Selain para kerabat Mangkunegara, yang hadir dalam acara tirakatan itu
diantaranya adalah para pamong desa, tokoh masyarakat, tamu undangan dari
beberapa instansi di Kabupaten Wonogiri, dan warga masyarakat
Selogiri. Acara tirakatan ini dibuka dengan sambutan dari Camat Selogiri
yang berisi tentang maksud dan tujuan diadakannya upacara jamasan pusaka
Mangkunegara. Selesai acara sambutan dari Pak Camat, para tamu undangan yang
sebelumnya sudah ditunjuk oleh panitia mulai mengalunkan tembang-tembang
macapat. Pelantunan tembang-tembang macapat tersebut berlangsung sampai acara
tirakatan selesai sekitar pukul 10.00 WIB. Setelah selesai tirakatan, sebagian
tamu undangan akan pulang ke rumahnya masing-masing dan sebagian lagi tetap
berada di pendopo sambil menjaga senjata pusaka.

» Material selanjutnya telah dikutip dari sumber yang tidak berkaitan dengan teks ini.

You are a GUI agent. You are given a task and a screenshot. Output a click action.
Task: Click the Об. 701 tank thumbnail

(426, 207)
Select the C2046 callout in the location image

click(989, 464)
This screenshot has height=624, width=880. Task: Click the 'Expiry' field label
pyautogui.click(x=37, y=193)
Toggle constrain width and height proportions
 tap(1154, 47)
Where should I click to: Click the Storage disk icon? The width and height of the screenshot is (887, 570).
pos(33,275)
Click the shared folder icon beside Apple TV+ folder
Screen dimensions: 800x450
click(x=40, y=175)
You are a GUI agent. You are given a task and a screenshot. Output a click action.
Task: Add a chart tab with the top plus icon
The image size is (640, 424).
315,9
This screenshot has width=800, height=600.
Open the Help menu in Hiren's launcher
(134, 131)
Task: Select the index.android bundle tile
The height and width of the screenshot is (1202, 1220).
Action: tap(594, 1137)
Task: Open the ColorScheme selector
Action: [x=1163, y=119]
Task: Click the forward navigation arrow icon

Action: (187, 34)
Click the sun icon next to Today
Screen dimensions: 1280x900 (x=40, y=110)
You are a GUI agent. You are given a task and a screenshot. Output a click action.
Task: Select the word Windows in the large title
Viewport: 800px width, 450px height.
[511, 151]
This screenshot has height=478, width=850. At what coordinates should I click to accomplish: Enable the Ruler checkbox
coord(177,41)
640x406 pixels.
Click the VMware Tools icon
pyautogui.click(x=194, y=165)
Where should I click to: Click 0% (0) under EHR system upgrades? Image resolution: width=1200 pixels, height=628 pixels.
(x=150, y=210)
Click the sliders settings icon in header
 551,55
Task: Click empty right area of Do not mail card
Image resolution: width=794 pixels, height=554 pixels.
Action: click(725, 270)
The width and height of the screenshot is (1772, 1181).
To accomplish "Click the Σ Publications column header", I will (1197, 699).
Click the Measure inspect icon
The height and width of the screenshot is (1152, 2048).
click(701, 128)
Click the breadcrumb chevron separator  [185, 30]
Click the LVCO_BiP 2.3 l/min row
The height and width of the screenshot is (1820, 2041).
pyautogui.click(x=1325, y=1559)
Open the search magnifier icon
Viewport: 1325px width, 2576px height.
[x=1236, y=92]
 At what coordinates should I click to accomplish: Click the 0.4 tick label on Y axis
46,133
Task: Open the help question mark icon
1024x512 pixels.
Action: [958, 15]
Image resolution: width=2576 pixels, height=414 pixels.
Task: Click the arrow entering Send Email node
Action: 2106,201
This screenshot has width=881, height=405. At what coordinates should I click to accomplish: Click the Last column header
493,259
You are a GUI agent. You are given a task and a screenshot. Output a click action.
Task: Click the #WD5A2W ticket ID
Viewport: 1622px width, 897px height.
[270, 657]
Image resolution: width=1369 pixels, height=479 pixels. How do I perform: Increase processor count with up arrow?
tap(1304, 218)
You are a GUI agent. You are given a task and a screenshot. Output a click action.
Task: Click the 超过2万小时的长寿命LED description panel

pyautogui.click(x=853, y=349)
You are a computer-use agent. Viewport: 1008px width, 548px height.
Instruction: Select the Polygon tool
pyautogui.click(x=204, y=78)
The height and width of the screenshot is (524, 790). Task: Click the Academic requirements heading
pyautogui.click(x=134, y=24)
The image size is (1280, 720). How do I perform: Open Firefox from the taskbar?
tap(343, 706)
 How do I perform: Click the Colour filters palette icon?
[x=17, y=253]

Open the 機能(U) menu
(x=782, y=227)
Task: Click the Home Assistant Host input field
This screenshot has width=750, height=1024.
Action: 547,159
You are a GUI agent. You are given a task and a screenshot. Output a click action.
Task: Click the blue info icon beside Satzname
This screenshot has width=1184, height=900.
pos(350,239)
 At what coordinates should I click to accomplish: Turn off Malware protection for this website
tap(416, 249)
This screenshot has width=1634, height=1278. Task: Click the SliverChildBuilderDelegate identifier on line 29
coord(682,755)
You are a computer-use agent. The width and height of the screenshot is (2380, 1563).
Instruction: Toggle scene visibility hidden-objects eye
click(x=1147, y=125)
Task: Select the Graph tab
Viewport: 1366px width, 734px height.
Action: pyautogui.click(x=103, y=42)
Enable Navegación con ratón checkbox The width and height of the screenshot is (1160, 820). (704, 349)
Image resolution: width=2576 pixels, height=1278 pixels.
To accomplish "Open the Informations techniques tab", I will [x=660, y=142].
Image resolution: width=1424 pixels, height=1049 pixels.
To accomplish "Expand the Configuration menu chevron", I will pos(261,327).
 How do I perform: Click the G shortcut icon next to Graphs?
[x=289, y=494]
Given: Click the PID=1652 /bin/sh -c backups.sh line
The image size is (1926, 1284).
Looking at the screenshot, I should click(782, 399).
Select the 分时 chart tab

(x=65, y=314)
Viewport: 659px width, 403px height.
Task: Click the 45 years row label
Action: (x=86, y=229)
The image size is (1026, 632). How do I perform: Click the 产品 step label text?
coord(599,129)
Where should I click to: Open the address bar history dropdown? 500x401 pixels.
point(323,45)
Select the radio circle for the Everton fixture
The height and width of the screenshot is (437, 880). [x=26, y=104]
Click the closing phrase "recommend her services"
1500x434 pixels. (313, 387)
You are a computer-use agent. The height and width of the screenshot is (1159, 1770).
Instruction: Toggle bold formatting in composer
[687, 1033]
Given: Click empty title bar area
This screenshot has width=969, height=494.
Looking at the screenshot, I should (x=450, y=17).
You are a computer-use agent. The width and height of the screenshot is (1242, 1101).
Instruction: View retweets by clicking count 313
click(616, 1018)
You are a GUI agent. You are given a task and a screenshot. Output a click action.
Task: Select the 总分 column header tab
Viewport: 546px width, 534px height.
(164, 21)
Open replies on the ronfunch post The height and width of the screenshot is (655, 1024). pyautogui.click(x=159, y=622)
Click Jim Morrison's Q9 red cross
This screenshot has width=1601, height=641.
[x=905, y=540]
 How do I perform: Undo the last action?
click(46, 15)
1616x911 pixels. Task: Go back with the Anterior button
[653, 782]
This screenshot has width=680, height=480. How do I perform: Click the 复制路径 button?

Keesokan harinya, kurang lebih pukul 07.30 WIB dimulailah
acara arak-arakan menuju kantor Bupati Wonogiri yang dipimpin oleh Camat
Selogiri. Acara arak-arakan ini diikuti oleh orang-orang yang tadi malam
mengikuti tirakatan ditambah dengan warga masyarakat yang berasal dari
Girimarto. Selama dalam perjalanan menuju kantor Bupati Wonogiri, arak-arakan
pembawaan senjata pusaka milik Mangkunegara I ini mendapat sambutan hangat dari
warga yang rumahnya dilewati oleh arak-arakan. Di pendopo Kabupaten Wonogiri,
rombongan yang berasal dari Selogiri dipersilakan oleh panitia setempat untuk
menuju ke halaman sebelah barat kantor bupati. Sementara rombongan dari
Girimarto ditempatkan di halaman sebelah timur. Kemudian, ketua rombongan
(Camat) akan melapor kepada Bupati. Setelah melapor, diadakan upacara serah
terima pusaka dari kerabat Mangkunegaran kepada Manggala Yuda untuk dikirabkan
lagi menuju Kodim Wonogiri. Saat rombongan memulai kirab menuju Kodim, berbagai
kesenian seperti: jathilan, reog, drum band dari salah satu sekolah di Wonogiri
turut mengiringinya. Dan, sama seperti ketika dikirabkan dari Kecamatan
Selogiri, kirab menuju ke Kodim juga disambut hangat oleh warga masyarakat yang
tempatnya dilewati.
Dalam kirab menuju Kodim ini tidak hanya senjata pusaka milik
Mangkunegara I saja yang dibawa, melainkan juga beberapa senjata lain seperti:
Semar Tinandu (juga pusaka milik Mangkunegara I yang disimpan di Girimulyo),
Kyai Mendung, Kyai Slamet, Kyai Singkir, dan Kyai Singo Barong (pusaka yang
disimpan di kantor bupati Wonogiri). Setelah sampai di Kodim seluruh
peserta upacara langsung membubarkan diri menuju ke beberapa kendaraan yang
akan mengangkat mereka menuju ke Waduk Gadjah Mungkur. Waktu yang diperlukan
dari Kodim Wonogiri ke Gadjah Mungkur sekitar 30 menit. Di Waduk Gadjah Mungkur
mereka kemudian berkumpul untuk mendengarkan sambutan dari panitia yang
dilanjutkan dengan upacara serah terima kembali pusaka kepada pihak
Mangkunegaran.
Selanjutnya, seluruh senjata pusaka itu akan diserahkan kepada
seorang abdi dalem Mangkunegaran yang telah berpengalaman dalam
menyelenggarkaan upacara jamasan, untuk segera memulai upacara jamasan atau
pemandian pusaka. Pemandian pusaka itu dilaksanakan di sebuah panggung yang
terletak di sebelah barat waduk dengan posisi agak tinggi agar dapat dilihat
oleh para peserta upacara. Sang abdi dalem memandikan satu persatu pusaka
secara cermat dan teliti. Pusaka yang lebih dahulu dijamasi adalah ketiga
pusaka milik Mangkunegara I di Selogiri, yaitu Kyai Koriwelang, Kyai Jaladara
dan Kyai Totok. Setelah semua pusaka milik dari Mangkunegara selesai dijamasi,
barulah kemudian pusaka-pusaka milik Kabupaten Wonogiri. Sisa air jamasan
digunakan untuk menjamasi pusaka-pusaka milik warga masyarakat. Tahap akhir penjamasan
pusaka ini, seluruh urutan dalam upacara jamasan pusaka Mangkunegaran. Pusaka
akan dikembalikan lagi di tempatnya asal dimana pusaka berada.